Я не хотела о ней рассказывать, ведь времен, когда она бывала в ясном уме, я не застала, и чувствую, как с каждым взглядом в ее сторону я как бы приподнимаю завесу, которую лучше не трогать, ибо за ней обитает леденящий душу мрак безумия, самое интимное, что есть на свете. Уважение к молчанию моих близких не позволяет мне рассказать, в каких муках, цепляясь за свою ненавистную, опостылевшую жизнь, она умерла, когда мне было семь лет.
Рассказывая о своей матери, отец всегда упоминал про ее очень красивые темно-русые волосы, уложенные пышными волнами, да, необычайно красивые, повторял он, знаешь, это была такая волна (тут он проводил рукой по своим волосам), она как будто над головой перекатывается, всем мыслям вопреки, – у него самого, кстати, тоже были такие волосы, волной. Он всегда старался сказать о ней что-то хорошее, он и говорил, но я чувствовала, с каким трудом, сколь невероятно тяжело ему это дается.
В начале двадцатых, когда Рита жила в Харькове и вся жизнь у нее была впереди, она решила вступить в партию и получила рекомендацию от своего соседа Вячеслава Молотова. Они какое-то время, недолго, жили дверь в дверь на одной лестничной площадке, но тогда никто еще не думал не гадал, что Молотов станет известен на весь мир на пару с Риббентропом и их пресловутым пактом. О моей бабушке, напротив, ничего не известно, она никаких исторических следов или великих деяний после себя не оставила, ничего и никого, кроме нас. Ее безвестность и ее безумие мне, однако, куда милей, нежели молотовский раздел Европы и жуткое буханье его фамилии.
Рита временами преподавала в профтехучилищах и техникумах, по большей части идеологические предметы. Она была строга, но несправедлива, сказал отец однажды, и я знаю, что эта ее несправедливость и власть над учениками причиняли ему боль, ведь маму – ее хочется просто-напросто любить, а в его случае это было нелегко.

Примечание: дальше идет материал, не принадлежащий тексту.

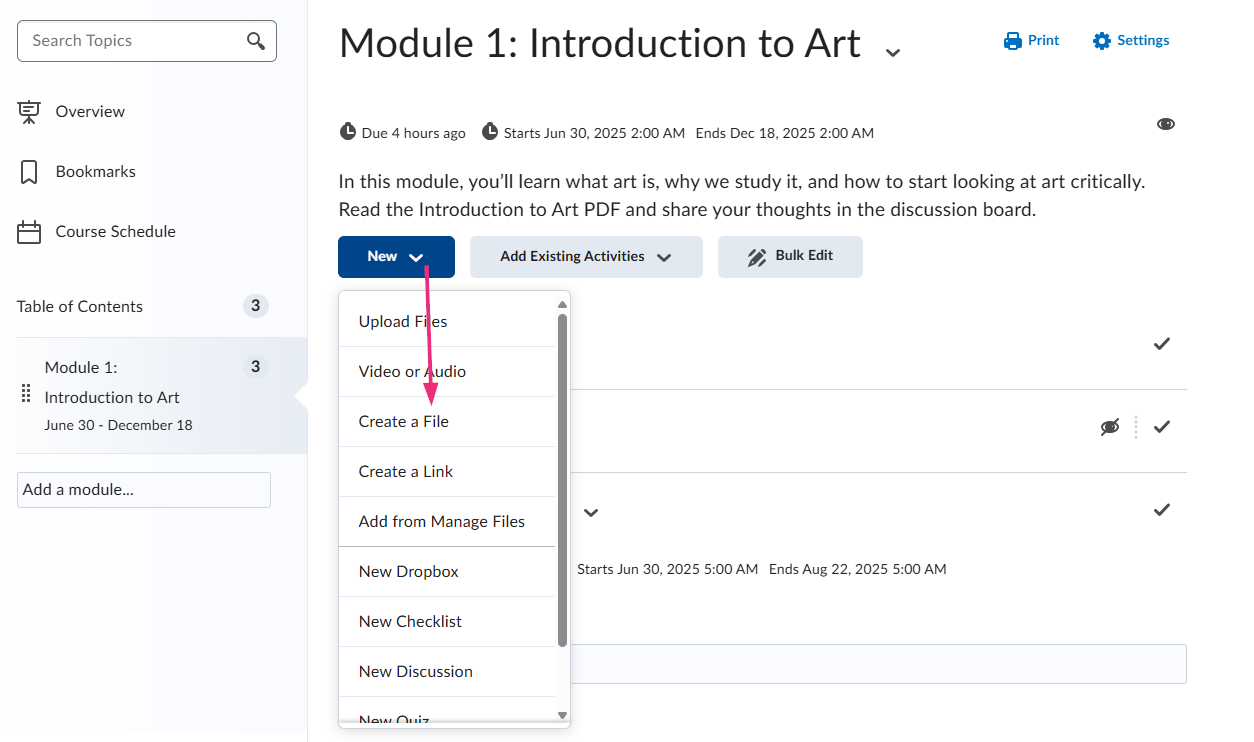Click the drag handle beside Module 1
1254x742 pixels.
coord(26,394)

Она была мнительна, нервозна и обидчива, и я знала, что она была такой всегда, не только после войны, но и до войны тоже.
Вероятно, безумие ее было чем-то вызвано, об этом мне тоже рассказывали, чем-то, что она пережила в детстве. Ее братика еще младенцем убили во время погрома в Одессе, размозжив ему голову о стенку. Ей было семь лет, и она вроде бы это видела. Почему сама она выжила, сегодня уже никто не знает, вероятно, благодаря мелькнувшей у кого-то из погромщиков мысли, что важна не смерть, а власть над душой человеческой. Не помню, кто мне эту историю рассказал, и не знаю, насколько она достоверна, ибо просто не могу себе ничего такого даже представить, но если эта история правда, то рассказать мне ее мог, пожалуй, только отец, однако еще сложнее мне представить, как он мне такое рассказывает, вот я потом так и не отважилась у него узнать, подвергнуть его муке повторения. В душе моей эта история, как маятник, пробудила некие сомнения-колебания, настолько невнятные, словно они вызваны взаимодействием воспаленного воображения и смутных, едва различимых воспоминаний. А чем еще, как не этим, можно доказать историческую достоверность подобных событий?